Birth Tissue Revolution
Birth tissues products such as membranes, cells, and fluids donated by the mothers when they give birth are the new fountain of youth used in many fields of medicine. Here is a brief, biased guide to what you may hear at your next orthopedic (and almost every other medical) office visit.
Nothing grows faster than the fetus. The tissues, cells, and fluids that provide protection for the fetus are rich in growth factors, stem and unique fetal and maternal progenitor cells, lubricants, and a variety of other bioactive factors. The FDA currently does not even know how to regulate these therapies. Are they drugs? Local devices? Do they have systemic effects in the recipients? What are the risks?
Doctors don’t know all the answers to these questions either. But the use of these factors is expanding rapidly, as there appears to be a tremendous benefit for many patients with only very rare complications—and those are seen only with intravenous or intraocular use.
One major differentiator between birth tissue choices is the presence or absence of maternal cells, fetal cells, or growth (and other) factors. Maternal cells may be more likely to induce a rejection response or carry other unwanted characteristics. Fetal cells and amniotic fluid by themselves, on the other hand, have remarkable immunomodulatory characteristics. It is believed that the reason the mother’s body does not reject the fetus—even though the fetus embodies only half the mother’s DNA—is because these cells and factors shut down her body’s inflammatory and rejection response. Used as therapy, these growth factors—whether injected or released by cells—treat injured tissues and recruit the recipient’s own healing cells to the site of the injection.
Some of the most popular injections are:
Wharton’s Jelly. This thick, gelatinous fluid, which surrounds the umbilical cord, is rich in growth factors and cells from both the mother and the fetus. For the cells to remain alive, the jelly must be stored in liquid nitrogen and defrosted immediately before injection.
Amniotic membranes. The two layers of the amniotic membrane have different cell types and functions. The chorion (the maternal side of the membrane) is loaded with maternal cells, while the amnion (which faces the fetus) has fewer cells—but they are unique ones, believed to function as fetal stem cells. Companies that procure these membranes provide different products: chorion alone, chorion plus amnion, and amnion alone. The processing of the tissues determines whether or not the cells themselves stay alive, or only the growth factors. Cryopreserving the tissues (keeping them in extremely cold conditions in liquid nitrogen) keeps the cells active, while freeze-drying only keeps the growth factors active.
Amniotic fluid. This is the most potent, cost-effective anabolic injection we have. Depending on how it is processed, amniotic fluid may have 2 to 50 times the major growth factors found within a patient’s own blood platelets. It contains a few unique fetal stem cells. If the fluid is obtained during a C-section and filtered through a 0.25-micron filter, it is sterile and immediately available for use. With little processing required, amniotic fluid is the least expensive product and the one we prefer to use at this time.

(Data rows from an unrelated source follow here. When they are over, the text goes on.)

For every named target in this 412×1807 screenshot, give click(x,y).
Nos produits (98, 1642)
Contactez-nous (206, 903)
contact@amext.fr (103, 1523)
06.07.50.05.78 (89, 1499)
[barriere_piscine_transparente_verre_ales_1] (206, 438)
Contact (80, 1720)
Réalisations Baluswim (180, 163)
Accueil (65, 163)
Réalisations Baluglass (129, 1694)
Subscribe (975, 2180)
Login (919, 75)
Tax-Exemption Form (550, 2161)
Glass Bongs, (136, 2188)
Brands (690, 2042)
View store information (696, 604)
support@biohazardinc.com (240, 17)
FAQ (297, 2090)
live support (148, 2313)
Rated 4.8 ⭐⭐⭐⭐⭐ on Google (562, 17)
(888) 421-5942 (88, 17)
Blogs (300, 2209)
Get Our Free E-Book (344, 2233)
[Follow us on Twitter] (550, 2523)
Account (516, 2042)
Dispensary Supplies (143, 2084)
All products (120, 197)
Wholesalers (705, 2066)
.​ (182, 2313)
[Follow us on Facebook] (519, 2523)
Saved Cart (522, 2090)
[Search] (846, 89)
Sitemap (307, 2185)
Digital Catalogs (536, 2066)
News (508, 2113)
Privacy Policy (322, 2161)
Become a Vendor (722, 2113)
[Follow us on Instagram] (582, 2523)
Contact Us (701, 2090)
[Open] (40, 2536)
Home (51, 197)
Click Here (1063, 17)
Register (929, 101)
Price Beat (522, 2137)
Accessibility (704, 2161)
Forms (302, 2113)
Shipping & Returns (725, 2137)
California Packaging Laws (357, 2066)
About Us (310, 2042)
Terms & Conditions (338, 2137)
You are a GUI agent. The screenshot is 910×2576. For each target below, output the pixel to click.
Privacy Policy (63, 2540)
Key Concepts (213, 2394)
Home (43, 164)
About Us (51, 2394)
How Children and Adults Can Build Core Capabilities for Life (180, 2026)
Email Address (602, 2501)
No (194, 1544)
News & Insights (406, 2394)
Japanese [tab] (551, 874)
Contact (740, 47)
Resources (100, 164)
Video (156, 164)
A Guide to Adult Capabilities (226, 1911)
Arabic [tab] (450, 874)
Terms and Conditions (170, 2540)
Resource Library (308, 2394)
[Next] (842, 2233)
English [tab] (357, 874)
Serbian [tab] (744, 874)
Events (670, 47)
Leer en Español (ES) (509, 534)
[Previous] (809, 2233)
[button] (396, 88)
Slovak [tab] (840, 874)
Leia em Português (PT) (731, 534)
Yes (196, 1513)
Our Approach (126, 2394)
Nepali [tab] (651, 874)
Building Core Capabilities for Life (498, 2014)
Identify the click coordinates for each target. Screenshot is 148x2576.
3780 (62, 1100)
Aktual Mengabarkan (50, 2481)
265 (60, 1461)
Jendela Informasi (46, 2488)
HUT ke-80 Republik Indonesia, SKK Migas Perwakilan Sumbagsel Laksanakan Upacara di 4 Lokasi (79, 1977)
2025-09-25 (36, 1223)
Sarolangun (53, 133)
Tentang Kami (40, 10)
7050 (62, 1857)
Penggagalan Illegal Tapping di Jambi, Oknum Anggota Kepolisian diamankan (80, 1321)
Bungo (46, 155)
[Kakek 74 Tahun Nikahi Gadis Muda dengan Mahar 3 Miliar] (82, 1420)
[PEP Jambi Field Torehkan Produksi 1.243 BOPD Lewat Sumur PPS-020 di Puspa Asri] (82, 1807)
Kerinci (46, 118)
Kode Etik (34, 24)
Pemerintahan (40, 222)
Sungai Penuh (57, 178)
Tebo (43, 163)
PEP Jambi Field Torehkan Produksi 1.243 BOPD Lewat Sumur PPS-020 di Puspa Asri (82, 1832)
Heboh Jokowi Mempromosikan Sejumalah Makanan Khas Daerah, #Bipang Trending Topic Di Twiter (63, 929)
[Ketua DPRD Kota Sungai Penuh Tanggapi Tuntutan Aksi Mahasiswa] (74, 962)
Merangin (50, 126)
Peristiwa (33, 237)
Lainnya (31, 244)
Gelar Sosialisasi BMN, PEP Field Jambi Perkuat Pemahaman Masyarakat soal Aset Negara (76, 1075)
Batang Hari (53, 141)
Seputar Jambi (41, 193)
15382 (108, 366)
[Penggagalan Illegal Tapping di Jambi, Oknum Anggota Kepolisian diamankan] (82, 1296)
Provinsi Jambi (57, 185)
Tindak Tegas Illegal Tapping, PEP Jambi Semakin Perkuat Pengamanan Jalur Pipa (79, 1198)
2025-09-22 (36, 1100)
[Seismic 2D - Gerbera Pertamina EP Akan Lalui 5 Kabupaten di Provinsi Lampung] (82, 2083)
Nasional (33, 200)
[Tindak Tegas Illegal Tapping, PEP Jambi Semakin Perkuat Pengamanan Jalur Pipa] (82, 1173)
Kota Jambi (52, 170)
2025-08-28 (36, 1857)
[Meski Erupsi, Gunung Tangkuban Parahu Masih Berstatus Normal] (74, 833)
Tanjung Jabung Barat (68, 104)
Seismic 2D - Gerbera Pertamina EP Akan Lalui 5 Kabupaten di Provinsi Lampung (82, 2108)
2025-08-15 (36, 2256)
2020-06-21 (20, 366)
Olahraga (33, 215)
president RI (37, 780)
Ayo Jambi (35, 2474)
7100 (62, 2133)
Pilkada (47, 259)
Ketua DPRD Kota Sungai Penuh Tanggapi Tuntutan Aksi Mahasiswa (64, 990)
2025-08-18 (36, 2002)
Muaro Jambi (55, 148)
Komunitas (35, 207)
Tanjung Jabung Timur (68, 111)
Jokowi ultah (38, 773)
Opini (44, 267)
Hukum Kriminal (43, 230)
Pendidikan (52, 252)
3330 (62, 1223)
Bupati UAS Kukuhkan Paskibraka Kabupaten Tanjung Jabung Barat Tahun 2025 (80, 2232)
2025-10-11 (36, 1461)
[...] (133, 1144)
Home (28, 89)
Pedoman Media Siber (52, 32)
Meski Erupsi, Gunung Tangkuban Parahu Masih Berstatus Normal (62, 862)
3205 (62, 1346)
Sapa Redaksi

Exosomes. These extracellular packets of growth factors and cytokines, released by the cells of the birth tissues, are also being packaged for therapeutic use. Their great potential is that specific packets of stimulating compounds may be selectively harvested for targeted therapies.
Cord blood and other placental tissues are currently not used in orthopedics. They most likely retain too many characteristics of the mother, rather than those of the rapidly growing fetus, and thus risk rejection.
If you are not yet confused by this plethora of choices, you are well ahead of the game. But don’t think that these treatments are new. General surgeons have known since 1900 that amniotic membranes could be used to reduce adhesions in abdominal surgery. It was only the AIDS/HIV epidemic in the 1980s that reduced the use of allograft (donor) tissues until tissue banks developed tests to screen out potentially infected donors. They are a remarkably safe alternative to cortisone, which damages tissues and shuts down healing. In contrast, the birth tissue derivatives stimulate healing, act as anti-inflammatories and antibiotics, help prevent scarring, and provide lubrication. Maybe not an actual fountain of youth—but certainly a potent therapy as we wait for more studies to define their optimal applications.
In the “do no harm” mindset of medicine, the use of birth tissues—once cost-effective—appears to be well within those boundaries.